Nach dem Verfassungsreferendum in Ägypten im Dezember 2012 waren am 14. und 15. Januar 2014 erneut rund 53 Millionen Wahlberechtigte aufgerufen, über eine neue Verfassung abzustimmen. Bei dem zur Wahl stehenden Entwurf handelt es sich lediglich um eine Neufassung der umstrittenen Verfassung von 2012. Die Freedom and Justice Party (FJP), der politische Arm der Muslimbruderschaft, und die salafistische Partei Al-Nour (Das Licht) hatten damals ihre absolute Mehrheit in der verfassungsgebenden Versammlung genutzt und das von vielen Kritikern als islamistisch bezeichnete Dokument faktisch im Alleingang entworfen. Liberale, linke und christliche Mitglieder des Gremiums hatten schrittweise die Versammlung verlassen und boykottiert.

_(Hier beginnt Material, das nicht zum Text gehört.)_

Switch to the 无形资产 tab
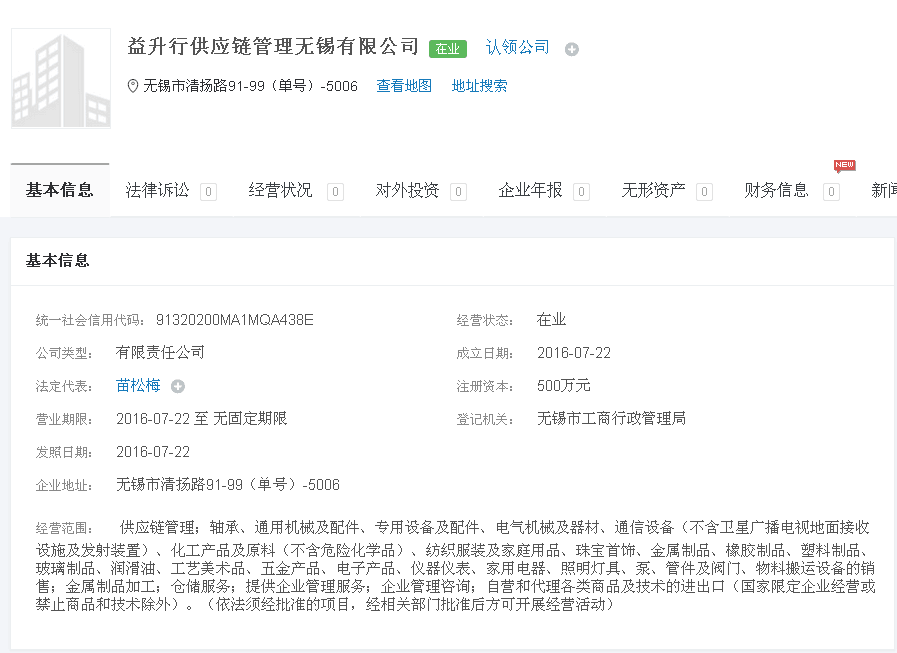The width and height of the screenshot is (897, 653). 654,190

Der damals noch regierende, aus den Reihen der Muslimbruderschaft stammende Staatspräsident Ägyptens, Mohamed Mursi, hatte die Verfassung trotz massiver Proteste der säkularen Opposition im Schnellverfahren durch die Institutionen gepeitscht, das Dokument wurde bei dem Referendum vor 13 Monaten von der Bevölkerung mit rund zwei Dritteln der Stimmen angenommen. Nach seiner Absetzung am 3. Juli 2013 durch Ägyptens Armee unter Federführung von Verteidigungsminister und Armeechef Abdel Fattah El-Sisi wurde die Verfassung außer Kraft gesetzt und der vom Generalstab eingesetzte Übergangspräsident Adli Mansour ernannte eine neue verfassungsgebende Versammlung. Das fast ausschließlich aus neoliberalen Parteien und dem alten Regime des 2011 gestürzten autokratisch regierenden Präsidenten Hosni Mubaraks nahe stehenden Kadern dominierte Gremium – der „Rat der 50“ – war keineswegs demokratisch legitimiert, hatte jedoch Rückendeckung seitens des Militärs und politischer Gegner Mursis. Der Rat präsentierte Anfang Dezember 2013 einen neuen Entwurf.
Das jüngst abgehaltene Referendum über Ägyptens neue Verfassung wurde erwartungsgemäß von Gewalt überschattet. Während das Gros der liberalen und armeenahen Parteien den Entwurf unterstützte, wurde die gewerkschaftsnahe und armeekritische linke Opposition mundtot gemacht. Das umstrittene Dokument als institutionalisierte Restaurierung der alten sozioökonomischen Ordnung bestätigt die Vormachtstellung des Militärs und könnte als Einfallstor für Repressionen gegen unabhängige Gewerkschaften fungieren. Die Wahlbeteiligung beim jüngsten Urnengang am Nil lag nach offiziellen Angaben /typo3/mit 38,6 Prozent höher als beim Verfassungsreferendum 2012, die mit 32 Prozent angegeben wurde. Die neue Verfassung Ägyptens wurde nach offiziellen Angaben mit 98,1 Prozent angenommen und ist seit dem 18. Januar offiziell in Kraft.